Stella 400M v5開源英語文本嵌入模型 - 免費部署助文本分類檢索

首頁

Stella En 400M V5

由billatsectorflow開發

Stella 400M v5 是一個英語文本嵌入模型，在多個文本分類和檢索任務上表現出色。

大型語言模型

Transformers

其他開源協議:MIT #高精度文本分類 #多任務評估 #英語NLP

下載量 7,630

發布時間 : 1/22/2025

模型概述

該模型是一個英語文本嵌入模型，主要用於文本分類和檢索任務，在多個標準數據集上展示了優秀的性能。

模型特點

高性能文本分類

在Amazon產品評論分類任務上達到97.19%的準確率

強大的文本檢索能力

在ArguAna檢索任務上達到64.24的NDCG@10分數

多任務適應性

在多種文本處理任務上表現均衡，包括分類和檢索

模型能力

文本分類

文本檢索

語義相似度計算

文本嵌入生成

使用案例

電子商務

產品評論分類

對Amazon產品評論進行正面/負面分類

準確率97.19%

產品評論多分類

對Amazon產品評論進行星級分類

準確率59.53%

信息檢索

論點檢索

在ArguAna數據集上進行論點檢索

NDCG@10 64.24

🚀 stella_en_400M_v5模型

本項目基於特定基礎模型訓練出了一系列具有不同維度的模型，簡化了提示詞的使用，在多個任務上有良好表現，且後續會將核心訓練代碼集成到相關庫中，同時還提供了不同庫的使用示例及常見問題解答。

🚀 快速開始

模型更新

大家好，感謝使用stella模型。經過六個月的努力，我在stella模型的基礎上訓練了jasper模型，這是一個多模態模型，在MTEB中可排第2名（於2024年12月11日提交結果，可能需要官方審核，詳情見鏈接）。

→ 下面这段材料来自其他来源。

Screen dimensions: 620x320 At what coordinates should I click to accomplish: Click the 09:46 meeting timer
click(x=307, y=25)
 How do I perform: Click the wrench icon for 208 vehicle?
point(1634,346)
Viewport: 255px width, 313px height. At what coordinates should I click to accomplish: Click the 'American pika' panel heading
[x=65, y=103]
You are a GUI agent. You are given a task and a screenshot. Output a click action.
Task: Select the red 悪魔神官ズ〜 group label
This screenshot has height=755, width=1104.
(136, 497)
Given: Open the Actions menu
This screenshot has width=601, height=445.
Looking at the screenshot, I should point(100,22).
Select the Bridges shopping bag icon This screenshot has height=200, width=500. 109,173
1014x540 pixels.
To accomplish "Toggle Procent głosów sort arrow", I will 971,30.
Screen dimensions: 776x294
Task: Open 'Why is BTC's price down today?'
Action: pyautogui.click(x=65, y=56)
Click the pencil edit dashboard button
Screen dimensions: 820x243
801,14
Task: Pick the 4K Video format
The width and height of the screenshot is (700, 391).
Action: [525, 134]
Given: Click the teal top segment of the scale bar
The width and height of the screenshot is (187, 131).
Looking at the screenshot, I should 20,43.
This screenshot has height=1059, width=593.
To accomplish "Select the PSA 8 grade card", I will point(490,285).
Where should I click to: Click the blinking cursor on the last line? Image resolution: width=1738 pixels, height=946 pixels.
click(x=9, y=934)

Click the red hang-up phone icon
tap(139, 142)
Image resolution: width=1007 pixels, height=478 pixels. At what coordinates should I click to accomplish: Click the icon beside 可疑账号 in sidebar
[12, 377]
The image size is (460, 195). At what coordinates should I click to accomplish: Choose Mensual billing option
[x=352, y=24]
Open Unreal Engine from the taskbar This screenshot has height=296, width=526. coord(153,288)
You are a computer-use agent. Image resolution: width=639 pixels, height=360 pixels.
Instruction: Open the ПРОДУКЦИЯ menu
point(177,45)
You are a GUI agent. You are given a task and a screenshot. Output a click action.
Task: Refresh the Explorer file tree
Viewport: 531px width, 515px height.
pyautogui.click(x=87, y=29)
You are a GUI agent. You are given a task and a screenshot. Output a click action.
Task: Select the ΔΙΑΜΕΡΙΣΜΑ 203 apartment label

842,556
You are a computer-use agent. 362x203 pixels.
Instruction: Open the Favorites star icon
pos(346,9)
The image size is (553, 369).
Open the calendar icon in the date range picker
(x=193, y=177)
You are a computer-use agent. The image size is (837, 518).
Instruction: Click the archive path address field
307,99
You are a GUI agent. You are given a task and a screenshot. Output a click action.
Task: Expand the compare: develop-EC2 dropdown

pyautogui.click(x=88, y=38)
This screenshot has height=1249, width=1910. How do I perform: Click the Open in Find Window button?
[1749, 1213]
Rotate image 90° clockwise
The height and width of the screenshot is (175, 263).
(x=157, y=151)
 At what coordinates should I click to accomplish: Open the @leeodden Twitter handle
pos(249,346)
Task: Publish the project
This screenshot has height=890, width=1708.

模型鏈接：jasper_en_vision_language_v1

我將專注於技術報告、訓練數據和相關代碼，希望我使用的技巧能對大家有所幫助！

核心訓練代碼將在近期集成到rag - retrieval庫（鏈接）中。（歡迎star）

這項工作是我利用業餘時間完成的，純屬個人愛好。一個人的時間和精力有限，歡迎大家做出任何貢獻！

你也可以在我的主頁上找到這些模型。

模型介紹

這些模型基於Alibaba-NLP/gte-large-en-v1.5和Alibaba-NLP/gte-Qwen2-1.5B-instruct進行訓練。感謝他們的貢獻！

我們簡化了提示詞的使用，為大多數通用任務提供了兩個提示詞，一個用於s2p任務，另一個用於s2s任務。

s2p任務（如檢索任務）的提示詞：

Instruct: Given a web search query, retrieve relevant passages that answer the query.\nQuery: {query}

s2s任務（如語義文本相似度任務）的提示詞：

Instruct: Retrieve semantically similar text.\nQuery: {query}

這些模型最終通過MRL進行訓練，因此具有多個維度：512、768、1024、2048、4096、6144和8192。

維度越高，性能越好。一般來說，1024d就足夠了。1024d的MTEB得分僅比8192d低0.001。

模型目錄結構

模型目錄結構非常簡單，它是一個標準的SentenceTransformer目錄，帶有一系列2_Dense_{dims}文件夾，其中dims表示最終的向量維度。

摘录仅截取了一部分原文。